• [Task instructions]
When you reach the line in the data below that contains "Click the horizontal", please start repeating lines exactly, and stop after the line that contains "This screenshot has height=708, width=1253.", repeating nothing else.

• [Collected data]
== == ==

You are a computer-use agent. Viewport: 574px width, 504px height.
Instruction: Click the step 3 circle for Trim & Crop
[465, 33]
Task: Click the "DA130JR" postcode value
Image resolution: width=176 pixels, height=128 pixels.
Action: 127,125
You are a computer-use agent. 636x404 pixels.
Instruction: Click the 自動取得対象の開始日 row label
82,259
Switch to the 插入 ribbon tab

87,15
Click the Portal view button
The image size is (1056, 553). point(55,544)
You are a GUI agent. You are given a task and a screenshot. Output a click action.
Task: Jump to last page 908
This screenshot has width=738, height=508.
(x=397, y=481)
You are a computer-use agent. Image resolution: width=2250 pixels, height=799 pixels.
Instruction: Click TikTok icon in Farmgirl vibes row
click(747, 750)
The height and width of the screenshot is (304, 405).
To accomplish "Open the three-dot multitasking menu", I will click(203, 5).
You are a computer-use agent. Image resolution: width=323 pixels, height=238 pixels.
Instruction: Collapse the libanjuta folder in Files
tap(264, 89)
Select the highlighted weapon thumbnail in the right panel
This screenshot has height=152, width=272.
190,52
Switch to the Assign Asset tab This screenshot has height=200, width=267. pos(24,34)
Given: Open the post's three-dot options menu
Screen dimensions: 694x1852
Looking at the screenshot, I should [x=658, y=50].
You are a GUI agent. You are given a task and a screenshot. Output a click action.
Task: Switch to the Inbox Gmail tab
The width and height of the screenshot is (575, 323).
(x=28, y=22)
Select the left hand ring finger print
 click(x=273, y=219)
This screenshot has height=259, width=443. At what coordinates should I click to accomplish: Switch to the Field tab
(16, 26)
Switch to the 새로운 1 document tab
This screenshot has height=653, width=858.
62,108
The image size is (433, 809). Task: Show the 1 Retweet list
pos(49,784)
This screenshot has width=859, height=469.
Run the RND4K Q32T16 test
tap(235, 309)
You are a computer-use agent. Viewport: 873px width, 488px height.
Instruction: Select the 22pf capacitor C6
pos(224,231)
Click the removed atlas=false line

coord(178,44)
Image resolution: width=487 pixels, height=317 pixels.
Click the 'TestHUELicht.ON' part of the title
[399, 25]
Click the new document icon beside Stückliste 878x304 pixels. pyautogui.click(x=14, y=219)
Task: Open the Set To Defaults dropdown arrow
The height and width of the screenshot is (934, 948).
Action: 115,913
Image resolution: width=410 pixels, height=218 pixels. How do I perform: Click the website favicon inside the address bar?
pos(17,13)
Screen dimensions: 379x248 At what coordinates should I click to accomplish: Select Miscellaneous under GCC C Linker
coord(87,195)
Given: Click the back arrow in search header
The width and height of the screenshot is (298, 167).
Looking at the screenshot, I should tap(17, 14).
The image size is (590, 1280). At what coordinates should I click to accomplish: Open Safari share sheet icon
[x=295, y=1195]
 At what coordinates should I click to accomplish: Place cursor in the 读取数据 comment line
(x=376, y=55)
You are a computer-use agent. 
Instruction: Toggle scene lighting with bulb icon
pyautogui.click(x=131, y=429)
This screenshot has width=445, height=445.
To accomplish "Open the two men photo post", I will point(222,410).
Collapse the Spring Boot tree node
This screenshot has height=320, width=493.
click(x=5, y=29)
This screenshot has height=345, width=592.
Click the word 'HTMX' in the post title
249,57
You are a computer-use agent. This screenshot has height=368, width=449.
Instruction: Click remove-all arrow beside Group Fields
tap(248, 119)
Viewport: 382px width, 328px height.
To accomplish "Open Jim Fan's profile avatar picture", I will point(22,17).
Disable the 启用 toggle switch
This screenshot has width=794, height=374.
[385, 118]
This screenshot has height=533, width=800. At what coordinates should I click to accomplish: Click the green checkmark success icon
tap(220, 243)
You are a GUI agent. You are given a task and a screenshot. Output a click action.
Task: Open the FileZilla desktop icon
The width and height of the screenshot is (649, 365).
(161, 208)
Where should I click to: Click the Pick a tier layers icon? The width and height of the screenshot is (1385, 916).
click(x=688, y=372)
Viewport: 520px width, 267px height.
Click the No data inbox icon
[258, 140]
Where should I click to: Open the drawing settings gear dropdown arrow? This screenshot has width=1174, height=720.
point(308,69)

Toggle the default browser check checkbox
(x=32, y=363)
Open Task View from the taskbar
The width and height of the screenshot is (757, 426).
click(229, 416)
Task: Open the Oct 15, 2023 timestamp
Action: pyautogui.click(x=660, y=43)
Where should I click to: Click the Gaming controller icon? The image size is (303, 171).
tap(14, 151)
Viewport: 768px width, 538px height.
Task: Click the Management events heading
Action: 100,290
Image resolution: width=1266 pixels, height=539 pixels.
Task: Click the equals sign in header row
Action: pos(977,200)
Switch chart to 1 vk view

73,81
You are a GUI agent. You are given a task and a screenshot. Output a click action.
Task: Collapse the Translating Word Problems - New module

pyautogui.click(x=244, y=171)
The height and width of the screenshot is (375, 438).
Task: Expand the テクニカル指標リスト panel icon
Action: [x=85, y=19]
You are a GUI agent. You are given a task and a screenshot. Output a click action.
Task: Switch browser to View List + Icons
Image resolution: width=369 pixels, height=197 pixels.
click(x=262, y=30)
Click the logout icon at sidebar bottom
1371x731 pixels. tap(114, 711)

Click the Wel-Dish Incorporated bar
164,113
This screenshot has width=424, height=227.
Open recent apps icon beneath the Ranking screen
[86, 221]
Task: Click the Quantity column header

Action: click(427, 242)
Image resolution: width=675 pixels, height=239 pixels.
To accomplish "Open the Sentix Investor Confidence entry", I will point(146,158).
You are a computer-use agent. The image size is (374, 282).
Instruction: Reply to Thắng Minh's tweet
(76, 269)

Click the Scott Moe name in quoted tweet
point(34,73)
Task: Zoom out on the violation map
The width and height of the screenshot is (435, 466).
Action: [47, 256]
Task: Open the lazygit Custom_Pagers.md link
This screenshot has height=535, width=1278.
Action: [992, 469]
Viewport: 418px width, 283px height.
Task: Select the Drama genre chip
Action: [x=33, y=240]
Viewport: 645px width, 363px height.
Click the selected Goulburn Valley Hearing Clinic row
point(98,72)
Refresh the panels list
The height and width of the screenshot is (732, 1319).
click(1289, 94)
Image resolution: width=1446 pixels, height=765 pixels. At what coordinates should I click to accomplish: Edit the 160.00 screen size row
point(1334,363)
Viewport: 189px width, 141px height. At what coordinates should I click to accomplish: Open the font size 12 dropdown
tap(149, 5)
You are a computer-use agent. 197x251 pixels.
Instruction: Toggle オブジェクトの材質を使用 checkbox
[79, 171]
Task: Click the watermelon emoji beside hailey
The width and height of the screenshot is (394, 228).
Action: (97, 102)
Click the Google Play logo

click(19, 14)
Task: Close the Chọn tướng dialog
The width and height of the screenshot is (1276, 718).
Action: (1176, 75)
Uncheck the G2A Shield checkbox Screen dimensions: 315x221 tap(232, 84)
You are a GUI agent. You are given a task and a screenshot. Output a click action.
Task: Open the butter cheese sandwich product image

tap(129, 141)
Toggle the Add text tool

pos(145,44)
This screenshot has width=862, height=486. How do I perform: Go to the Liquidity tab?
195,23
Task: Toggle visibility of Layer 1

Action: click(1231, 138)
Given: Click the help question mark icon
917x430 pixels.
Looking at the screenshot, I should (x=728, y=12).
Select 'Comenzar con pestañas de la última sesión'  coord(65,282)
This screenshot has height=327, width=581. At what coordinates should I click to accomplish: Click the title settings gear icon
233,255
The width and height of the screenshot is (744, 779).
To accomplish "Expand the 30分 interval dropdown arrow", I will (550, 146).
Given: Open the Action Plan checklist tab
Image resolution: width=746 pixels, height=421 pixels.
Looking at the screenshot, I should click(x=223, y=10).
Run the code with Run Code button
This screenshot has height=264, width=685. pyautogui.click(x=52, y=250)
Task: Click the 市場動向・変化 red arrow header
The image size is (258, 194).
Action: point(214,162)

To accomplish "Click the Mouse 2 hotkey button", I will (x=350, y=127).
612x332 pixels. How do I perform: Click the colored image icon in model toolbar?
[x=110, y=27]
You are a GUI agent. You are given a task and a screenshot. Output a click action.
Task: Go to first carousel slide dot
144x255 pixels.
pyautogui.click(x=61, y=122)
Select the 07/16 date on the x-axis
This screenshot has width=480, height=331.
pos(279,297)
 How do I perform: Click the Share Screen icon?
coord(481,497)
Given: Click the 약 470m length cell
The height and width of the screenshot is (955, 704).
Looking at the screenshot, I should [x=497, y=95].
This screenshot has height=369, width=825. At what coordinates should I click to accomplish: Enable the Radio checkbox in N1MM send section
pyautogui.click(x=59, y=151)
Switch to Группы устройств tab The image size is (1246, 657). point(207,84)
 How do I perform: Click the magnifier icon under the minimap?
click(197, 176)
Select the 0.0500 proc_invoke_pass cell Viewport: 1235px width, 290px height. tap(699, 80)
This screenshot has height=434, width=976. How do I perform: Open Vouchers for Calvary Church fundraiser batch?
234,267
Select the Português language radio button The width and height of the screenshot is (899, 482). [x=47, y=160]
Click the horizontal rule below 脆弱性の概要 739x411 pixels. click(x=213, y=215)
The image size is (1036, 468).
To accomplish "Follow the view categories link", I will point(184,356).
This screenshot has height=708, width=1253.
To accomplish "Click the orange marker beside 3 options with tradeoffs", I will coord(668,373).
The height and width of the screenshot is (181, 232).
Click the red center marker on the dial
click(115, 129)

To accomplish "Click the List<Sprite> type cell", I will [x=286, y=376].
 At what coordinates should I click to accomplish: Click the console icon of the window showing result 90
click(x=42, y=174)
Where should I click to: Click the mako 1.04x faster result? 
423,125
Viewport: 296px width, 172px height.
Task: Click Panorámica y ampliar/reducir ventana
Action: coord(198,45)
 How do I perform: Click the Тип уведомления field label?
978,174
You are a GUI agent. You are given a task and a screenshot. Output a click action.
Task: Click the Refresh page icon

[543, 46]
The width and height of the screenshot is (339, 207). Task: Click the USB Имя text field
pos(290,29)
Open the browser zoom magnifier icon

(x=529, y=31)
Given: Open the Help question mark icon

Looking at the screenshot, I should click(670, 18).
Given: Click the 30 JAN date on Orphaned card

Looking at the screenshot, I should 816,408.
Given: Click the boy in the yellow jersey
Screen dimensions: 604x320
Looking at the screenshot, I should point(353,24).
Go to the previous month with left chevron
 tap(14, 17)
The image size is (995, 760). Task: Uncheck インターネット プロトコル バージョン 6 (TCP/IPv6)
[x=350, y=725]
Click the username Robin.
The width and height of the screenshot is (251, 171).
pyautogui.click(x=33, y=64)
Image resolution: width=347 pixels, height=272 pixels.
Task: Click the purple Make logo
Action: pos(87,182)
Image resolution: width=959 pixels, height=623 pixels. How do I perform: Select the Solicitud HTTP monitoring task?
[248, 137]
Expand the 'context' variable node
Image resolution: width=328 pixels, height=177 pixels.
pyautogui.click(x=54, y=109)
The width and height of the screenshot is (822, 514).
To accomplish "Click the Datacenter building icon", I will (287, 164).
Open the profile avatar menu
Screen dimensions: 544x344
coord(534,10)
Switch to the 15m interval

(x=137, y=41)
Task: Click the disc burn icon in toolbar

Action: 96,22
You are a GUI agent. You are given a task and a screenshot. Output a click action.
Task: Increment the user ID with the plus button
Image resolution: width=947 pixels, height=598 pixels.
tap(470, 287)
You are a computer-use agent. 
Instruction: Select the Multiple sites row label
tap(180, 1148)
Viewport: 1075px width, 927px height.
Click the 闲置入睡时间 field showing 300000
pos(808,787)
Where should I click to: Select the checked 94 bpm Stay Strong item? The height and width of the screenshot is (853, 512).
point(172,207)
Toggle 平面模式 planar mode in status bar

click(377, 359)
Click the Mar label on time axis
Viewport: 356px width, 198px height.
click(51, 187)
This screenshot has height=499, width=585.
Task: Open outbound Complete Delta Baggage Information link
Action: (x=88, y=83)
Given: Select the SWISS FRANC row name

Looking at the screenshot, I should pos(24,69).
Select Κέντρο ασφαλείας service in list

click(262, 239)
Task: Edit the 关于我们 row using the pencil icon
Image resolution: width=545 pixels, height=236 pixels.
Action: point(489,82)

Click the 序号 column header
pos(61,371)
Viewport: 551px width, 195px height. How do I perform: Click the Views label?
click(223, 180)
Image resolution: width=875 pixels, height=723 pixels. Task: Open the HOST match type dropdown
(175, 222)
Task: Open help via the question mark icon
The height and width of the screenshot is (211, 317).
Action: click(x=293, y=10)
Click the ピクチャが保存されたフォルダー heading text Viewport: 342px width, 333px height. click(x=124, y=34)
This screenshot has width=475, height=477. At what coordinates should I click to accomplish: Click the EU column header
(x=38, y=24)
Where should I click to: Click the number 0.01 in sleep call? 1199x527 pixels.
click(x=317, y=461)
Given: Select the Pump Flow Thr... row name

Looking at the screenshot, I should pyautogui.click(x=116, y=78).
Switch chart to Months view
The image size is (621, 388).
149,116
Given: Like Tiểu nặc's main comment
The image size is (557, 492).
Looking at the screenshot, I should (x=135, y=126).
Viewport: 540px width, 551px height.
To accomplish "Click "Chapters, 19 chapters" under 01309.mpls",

== == ==

• [Response to the exercise]
Click the horizontal rule below 脆弱性の概要 739x411 pixels. click(x=213, y=215)
The image size is (1036, 468).
To accomplish "Follow the view categories link", I will point(184,356).
This screenshot has height=708, width=1253.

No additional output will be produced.